There is one word – actually an abbreviation of a word – that strikes particular fear through every fibre of my body: ‘Gastro.’ I hate even talking about it. Just typing the word sent a shudder down my spine. (I am nothing if not dramatic…)

A work friend and colleague was telling me about how she had been struck down with gastro a couple of weeks ago – a lovely gift from her kinder-aged daughter. Just the mention of the nausea and vomiting was enough to have me sweating and getting nervous. For the record – and so you understand my irrational fear of the topic – we weren’t sitting next to each other in an office while she was telling me. She was on the other end of the phone. Two states away in Queensland. I was in Melbourne. And yet I was still looking around me wondering what I should disinfect.

A couple of weeks ago, on a Tuesday night I went to bed with my plans for the next couple of days clearly organised and sorted in my head. I had a most-civilised mid-morning flight the next day, and then a couple of days of meetings in Adelaide. I’d booked a cab, checked in online for my flight, half-packed my overnight case and mentally gone through the check list of what needed doing in the morning before I needed to head to the airport.

And then, a couple of hours later I woke up startled, with a very unsettled feeling in my stomach. ‘That doesn’t feel good,’ I said to myself. I lay there for about thirty seconds trying to convince myself that it was all in my head and I was fine and that it would be best to close my eyes and go back to sleep. Before I jumped up and ran to the bathroom, making it there just in time before vomiting. For the first time.

I spent the next few hours alternating between throwing up and being flaked out on the sofa willing myself to not throw up. I was cold and sweaty and hot and clammy all at the same time. My heart rate was racing, and every time I stood up I was dizzy. I gripped onto the walls as I stumbled down the corridor to the bathroom, tripping over nothing but my own two feet.

At about 6am, I sent an email out saying I wouldn’t be getting to Adelaide and cancelled my flight. I crawled back into bed, still nauseous, thinking the worst was behind me. For the most part, it was. I threw up a couple more times before my official alarm went off at 7am.

I feel like death,’ I told Aaron. ‘And I bet I wind up in A&E.’ I used some choice words, mostly words beginning with ‘f’ and ending in ‘uck’, and started to work out how much time I’d lose in an emergency bed having to deal with HCPs wanting to remove my devices from me and ‘look after’ me.

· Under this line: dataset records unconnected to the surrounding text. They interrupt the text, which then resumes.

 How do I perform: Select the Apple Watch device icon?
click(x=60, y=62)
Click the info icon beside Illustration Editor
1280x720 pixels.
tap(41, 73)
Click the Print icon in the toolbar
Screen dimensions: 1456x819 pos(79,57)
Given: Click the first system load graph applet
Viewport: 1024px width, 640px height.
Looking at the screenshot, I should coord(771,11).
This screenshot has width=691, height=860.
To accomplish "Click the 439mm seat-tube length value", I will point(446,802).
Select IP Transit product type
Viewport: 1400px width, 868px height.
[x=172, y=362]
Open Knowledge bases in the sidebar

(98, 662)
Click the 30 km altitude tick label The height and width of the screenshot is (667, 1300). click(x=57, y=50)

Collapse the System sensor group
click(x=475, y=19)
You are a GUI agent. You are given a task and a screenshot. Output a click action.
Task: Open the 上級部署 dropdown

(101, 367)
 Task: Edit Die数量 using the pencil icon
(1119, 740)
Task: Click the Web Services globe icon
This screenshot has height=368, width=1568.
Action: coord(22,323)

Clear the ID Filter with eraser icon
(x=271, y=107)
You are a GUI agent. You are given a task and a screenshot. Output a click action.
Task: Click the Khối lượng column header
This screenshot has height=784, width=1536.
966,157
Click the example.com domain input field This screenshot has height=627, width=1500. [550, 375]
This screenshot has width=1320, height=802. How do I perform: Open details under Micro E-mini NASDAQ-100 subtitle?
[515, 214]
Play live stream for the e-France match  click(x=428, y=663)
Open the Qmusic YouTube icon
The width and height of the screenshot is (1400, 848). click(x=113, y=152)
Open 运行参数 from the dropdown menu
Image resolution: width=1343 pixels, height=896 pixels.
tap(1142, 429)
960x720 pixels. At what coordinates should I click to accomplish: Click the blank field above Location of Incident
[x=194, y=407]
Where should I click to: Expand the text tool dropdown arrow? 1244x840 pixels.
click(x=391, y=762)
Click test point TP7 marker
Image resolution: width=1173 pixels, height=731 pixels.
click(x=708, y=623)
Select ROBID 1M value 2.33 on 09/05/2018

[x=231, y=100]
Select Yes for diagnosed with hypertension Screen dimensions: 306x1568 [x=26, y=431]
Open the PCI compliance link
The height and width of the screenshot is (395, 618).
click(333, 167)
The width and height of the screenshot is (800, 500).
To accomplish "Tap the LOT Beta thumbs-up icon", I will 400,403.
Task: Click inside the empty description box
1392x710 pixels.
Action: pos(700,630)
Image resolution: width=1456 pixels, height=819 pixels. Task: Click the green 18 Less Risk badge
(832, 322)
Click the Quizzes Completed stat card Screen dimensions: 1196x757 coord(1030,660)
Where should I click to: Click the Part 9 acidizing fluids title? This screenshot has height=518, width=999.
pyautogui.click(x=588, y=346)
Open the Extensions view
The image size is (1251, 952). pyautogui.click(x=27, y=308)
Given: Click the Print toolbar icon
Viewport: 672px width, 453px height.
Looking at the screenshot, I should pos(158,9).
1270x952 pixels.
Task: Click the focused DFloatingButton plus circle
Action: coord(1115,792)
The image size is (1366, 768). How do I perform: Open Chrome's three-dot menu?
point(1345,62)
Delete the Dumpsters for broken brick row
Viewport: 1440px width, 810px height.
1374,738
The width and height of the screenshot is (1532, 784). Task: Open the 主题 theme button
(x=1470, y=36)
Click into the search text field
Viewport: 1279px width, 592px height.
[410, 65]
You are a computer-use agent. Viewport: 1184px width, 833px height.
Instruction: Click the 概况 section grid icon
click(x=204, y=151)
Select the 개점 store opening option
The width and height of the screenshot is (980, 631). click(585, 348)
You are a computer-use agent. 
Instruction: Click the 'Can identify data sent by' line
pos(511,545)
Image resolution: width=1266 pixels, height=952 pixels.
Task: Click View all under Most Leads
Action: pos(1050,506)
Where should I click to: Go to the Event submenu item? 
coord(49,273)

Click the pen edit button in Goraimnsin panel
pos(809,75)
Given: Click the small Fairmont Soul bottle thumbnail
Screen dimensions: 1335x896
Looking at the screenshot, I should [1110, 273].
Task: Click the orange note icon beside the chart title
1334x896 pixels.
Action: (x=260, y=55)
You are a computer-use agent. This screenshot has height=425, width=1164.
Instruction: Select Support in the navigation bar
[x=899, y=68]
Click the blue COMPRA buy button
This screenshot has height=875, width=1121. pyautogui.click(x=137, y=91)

‘Should I stay home?’ asked Aaron. ‘I can take you in that way.’ I told him it wasn’t necessary and that if I really needed to get to hospital my dad could take me. He got ready for work and the kid got ready for school and the two of them left, leaving me in bed, switching between dozing, holding my tender stomach and glaring at my iPhone and my Dex trace. I was hoping if I stared daggers at the trace hard enough it would stay in range.

My Loop was working overtime. I spent most of the morning between 3.5 and 4mmol/l thanks to my Loop cutting off all basal insulin. By about 11am, I could see my CGM trace starting to inch up closer to 5 and then 6, and Loop was making tiny micro adjustments to my basal rates.

I was able to keep water and some dry ginger down, and chewed on small blocks of ice. I didn’t feel dehydrated; I wasn’t going high. I didn’t have ketones. Things were looking good!

By 1pm, I was feeling comfortable enough to call into the meeting I should have been at in Adelaide. My nausea was less pronounced. I felt washed out, achy and tired, but I hoped I was out of woods, and needing to go to A&E was becoming less and less likely. Thankfully.

I have generally been pretty lousy at managing gastro and diabetes. I usually do end up in A&E, needing to be rehydrated and given some anti-nausea meds though an IV as I’m unable to keep them down after taking them orally.

But of course, it ends up being far more of an ordeal than simply lying on a bed with fluids being pumped into me. There is the inevitable request for my insulin pump to be removed so that insulin can be administered via IV – even if it’s clear my pump is working just fine.

Nurses insist on checking my glucose levels, refusing to pay any attention to the CGM spitting out readings every five minutes. My requests (demands?) to self-manage my own glucose levels – and diabetes generally – are ignored. I’ve no idea what would happen if I tried to explain the DIY APS thing I have going on these days, but suspect that wouldn’t go too well.

Usually, it takes me making an emergency call to my endo for things to go the way I really want them to – fluids, dark room, anti-nausea meds and home in about 4 hours (at the most).

By the time I leave I often feel worse for wear – and certainly more battle scarred – than I did when I first walked in there, doubled over and trying to not throw up on anyone.

But I avoided all that the other week. I managed to spend the day in the comfort of my own home, breathing in fresh air from the open windows and generally feeling comfortable and content. The only gastro hangover I had was a little exhaustion and abdomen discomfort. All in all, it was a good outcome. (But I’m still terrified of the word ‘gastro’…)

A much preferred view to a cubicle in A&E!